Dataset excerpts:
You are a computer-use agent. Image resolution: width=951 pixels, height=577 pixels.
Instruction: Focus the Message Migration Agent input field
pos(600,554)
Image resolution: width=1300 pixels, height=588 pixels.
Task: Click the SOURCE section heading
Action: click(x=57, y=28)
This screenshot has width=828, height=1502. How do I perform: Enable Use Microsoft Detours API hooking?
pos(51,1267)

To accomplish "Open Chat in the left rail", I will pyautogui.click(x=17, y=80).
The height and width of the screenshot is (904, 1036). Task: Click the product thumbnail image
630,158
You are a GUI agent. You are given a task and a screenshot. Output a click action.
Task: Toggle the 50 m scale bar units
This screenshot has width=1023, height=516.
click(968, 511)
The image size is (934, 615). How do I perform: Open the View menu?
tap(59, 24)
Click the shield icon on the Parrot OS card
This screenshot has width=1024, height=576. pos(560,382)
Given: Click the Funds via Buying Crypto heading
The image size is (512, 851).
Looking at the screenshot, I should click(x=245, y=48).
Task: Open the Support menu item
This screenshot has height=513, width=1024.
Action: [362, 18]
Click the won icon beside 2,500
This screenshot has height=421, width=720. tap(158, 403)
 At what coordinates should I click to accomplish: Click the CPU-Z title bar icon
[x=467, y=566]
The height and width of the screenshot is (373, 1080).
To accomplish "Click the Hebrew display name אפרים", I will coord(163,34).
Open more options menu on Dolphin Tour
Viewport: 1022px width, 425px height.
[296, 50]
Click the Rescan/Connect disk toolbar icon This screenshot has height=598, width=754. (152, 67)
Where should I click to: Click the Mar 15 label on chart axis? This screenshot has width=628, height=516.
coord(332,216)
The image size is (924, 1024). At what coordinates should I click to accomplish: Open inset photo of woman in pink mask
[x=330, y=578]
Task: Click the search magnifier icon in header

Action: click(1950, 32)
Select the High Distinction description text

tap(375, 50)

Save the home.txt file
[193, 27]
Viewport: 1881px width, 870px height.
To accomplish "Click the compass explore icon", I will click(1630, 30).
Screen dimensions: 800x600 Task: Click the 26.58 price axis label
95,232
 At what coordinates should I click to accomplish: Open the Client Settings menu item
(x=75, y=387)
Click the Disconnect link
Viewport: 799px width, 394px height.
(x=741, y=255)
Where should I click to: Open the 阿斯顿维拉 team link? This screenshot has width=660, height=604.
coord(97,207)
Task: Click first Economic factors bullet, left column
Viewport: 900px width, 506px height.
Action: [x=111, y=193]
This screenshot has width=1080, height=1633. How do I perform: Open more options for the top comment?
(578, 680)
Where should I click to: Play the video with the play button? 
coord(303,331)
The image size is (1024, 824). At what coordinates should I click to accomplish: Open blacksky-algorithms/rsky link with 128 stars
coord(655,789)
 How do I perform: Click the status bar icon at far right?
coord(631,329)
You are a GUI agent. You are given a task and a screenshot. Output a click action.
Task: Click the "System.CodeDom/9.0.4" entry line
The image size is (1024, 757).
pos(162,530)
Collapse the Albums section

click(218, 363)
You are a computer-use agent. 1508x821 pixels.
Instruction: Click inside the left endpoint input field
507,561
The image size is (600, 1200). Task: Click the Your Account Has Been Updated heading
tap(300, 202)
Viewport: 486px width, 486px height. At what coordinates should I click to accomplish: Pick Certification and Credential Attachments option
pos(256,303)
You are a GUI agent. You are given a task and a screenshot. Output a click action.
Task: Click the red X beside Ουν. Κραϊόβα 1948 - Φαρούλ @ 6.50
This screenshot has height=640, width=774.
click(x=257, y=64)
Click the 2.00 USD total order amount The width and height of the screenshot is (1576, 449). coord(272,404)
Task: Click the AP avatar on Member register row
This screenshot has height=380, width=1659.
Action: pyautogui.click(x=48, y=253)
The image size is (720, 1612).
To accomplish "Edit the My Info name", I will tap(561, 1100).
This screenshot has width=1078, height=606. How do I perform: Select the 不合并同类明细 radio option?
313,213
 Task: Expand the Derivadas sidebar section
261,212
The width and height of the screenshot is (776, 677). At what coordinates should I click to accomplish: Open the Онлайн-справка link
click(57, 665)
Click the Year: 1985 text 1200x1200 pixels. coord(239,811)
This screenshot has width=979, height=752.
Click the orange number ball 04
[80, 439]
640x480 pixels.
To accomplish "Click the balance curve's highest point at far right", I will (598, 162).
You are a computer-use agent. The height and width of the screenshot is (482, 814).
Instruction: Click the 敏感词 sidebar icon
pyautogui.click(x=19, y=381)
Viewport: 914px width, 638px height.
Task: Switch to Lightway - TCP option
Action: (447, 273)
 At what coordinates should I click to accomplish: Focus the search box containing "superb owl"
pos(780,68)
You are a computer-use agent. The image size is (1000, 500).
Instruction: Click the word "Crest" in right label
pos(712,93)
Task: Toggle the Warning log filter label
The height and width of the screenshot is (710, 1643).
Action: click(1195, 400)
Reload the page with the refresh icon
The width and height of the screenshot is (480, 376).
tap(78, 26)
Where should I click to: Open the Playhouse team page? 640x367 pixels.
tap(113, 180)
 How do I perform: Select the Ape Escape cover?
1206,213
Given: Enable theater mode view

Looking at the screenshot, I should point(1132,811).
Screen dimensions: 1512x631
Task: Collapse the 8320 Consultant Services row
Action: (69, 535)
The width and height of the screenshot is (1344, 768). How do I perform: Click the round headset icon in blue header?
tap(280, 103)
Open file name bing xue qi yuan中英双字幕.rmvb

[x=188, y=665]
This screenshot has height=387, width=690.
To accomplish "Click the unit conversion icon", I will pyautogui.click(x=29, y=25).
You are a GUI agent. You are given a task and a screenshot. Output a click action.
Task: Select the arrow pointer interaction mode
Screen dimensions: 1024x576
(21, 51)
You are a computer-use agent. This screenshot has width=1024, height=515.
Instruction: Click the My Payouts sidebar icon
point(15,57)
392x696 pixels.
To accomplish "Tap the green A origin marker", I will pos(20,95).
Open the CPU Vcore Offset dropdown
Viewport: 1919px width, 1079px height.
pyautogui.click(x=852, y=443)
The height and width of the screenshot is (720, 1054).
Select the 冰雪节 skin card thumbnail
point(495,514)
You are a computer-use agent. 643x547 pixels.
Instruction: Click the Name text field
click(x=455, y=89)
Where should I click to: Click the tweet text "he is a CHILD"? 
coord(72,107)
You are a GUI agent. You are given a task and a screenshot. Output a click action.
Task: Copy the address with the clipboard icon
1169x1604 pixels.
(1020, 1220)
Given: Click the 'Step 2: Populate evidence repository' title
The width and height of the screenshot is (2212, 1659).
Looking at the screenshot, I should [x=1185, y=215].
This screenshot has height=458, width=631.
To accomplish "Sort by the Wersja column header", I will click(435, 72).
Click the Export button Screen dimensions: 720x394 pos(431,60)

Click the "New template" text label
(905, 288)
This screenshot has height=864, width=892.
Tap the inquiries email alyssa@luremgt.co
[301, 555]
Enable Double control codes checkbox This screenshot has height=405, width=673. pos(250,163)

What you need to do:
All lines with the string "column" must be copied from the data.

Output below:
Task: Click first Economic factors bullet, left column
To accomplish "Sort by the Wersja column header", I will click(435, 72).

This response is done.